Start

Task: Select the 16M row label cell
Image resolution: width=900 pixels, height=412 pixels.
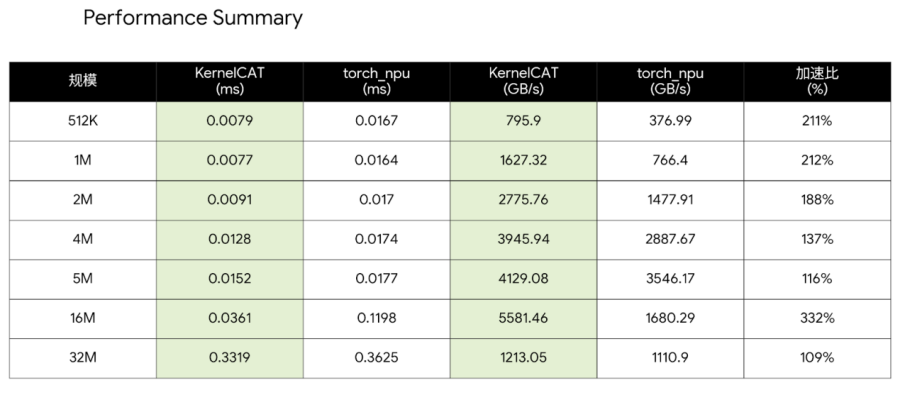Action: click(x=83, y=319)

End
Start

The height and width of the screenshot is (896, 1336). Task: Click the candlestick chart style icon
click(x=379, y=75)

End
Start

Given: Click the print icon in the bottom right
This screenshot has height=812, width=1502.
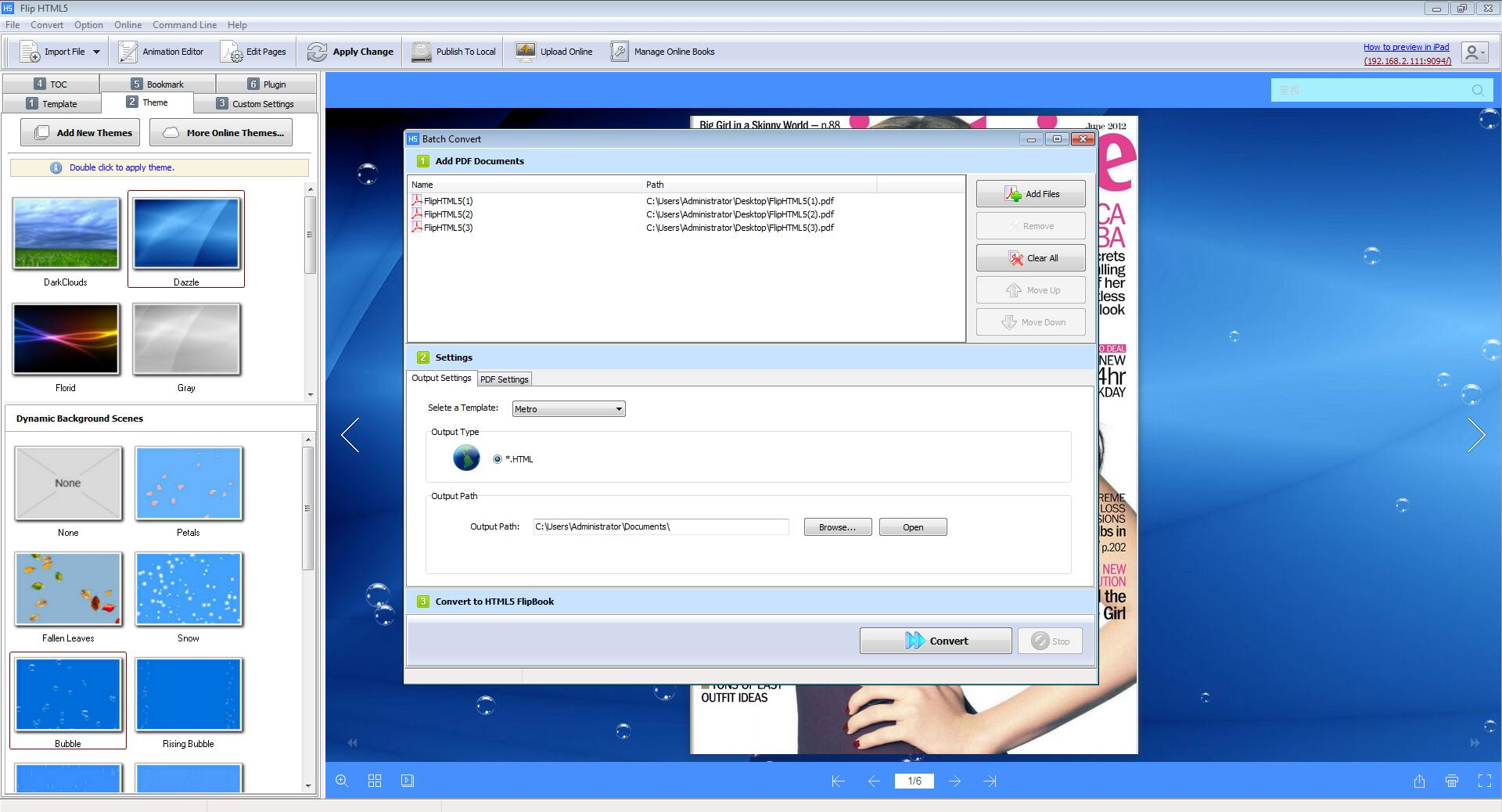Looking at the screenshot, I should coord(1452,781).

End

#### [WRITTEN TASK]
Reproduce the entries from the line with "Task: Select the 16M row label cell" up to and including the line with "Action: click(x=83, y=319)", swapping "row label" for "column header" and keeping everything else the same. Omit the pictures.

#### [EXERCISE RESPONSE]
Task: Select the 16M column header cell
Image resolution: width=900 pixels, height=412 pixels.
Action: click(x=83, y=319)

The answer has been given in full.